- _Task to complete_
Can you rewrite the data below as a JSON list of strings, with one string per line, no blank lines, and no pictures?

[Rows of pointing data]
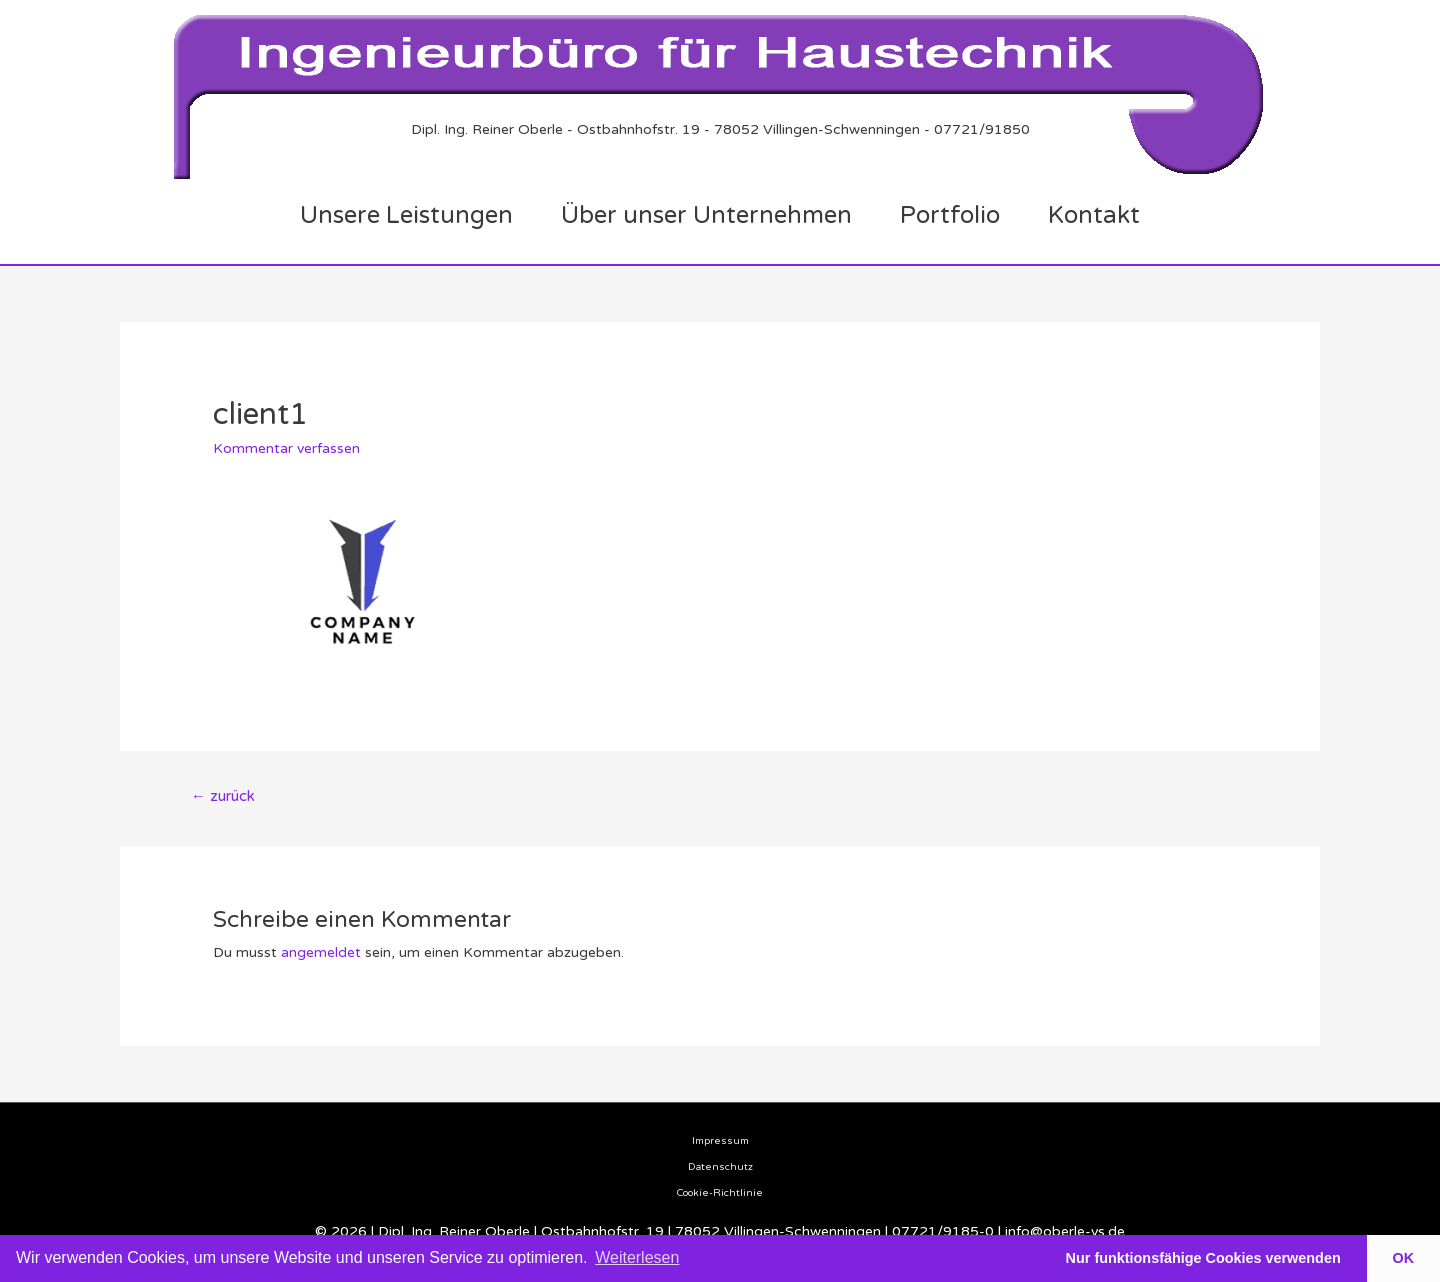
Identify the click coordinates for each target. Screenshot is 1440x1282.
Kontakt (1094, 215)
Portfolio (950, 215)
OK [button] (1404, 1258)
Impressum (720, 1141)
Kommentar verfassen (286, 448)
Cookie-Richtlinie (720, 1193)
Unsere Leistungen (406, 215)
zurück (223, 796)
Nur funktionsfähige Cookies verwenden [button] (1203, 1258)
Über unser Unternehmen (706, 215)
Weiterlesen (637, 1257)
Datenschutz (720, 1167)
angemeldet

- _Output for this exercise_
[
  "Identify the click coordinates for each target. Screenshot is 1440x1282.",
  "Kontakt (1094, 215)",
  "Portfolio (950, 215)",
  "OK [button] (1404, 1258)",
  "Impressum (720, 1141)",
  "Kommentar verfassen (286, 448)",
  "Cookie-Richtlinie (720, 1193)",
  "Unsere Leistungen (406, 215)",
  "zurück (223, 796)",
  "Nur funktionsfähige Cookies verwenden [button] (1203, 1258)",
  "Über unser Unternehmen (706, 215)",
  "Weiterlesen (637, 1257)",
  "Datenschutz (720, 1167)",
  "angemeldet"
]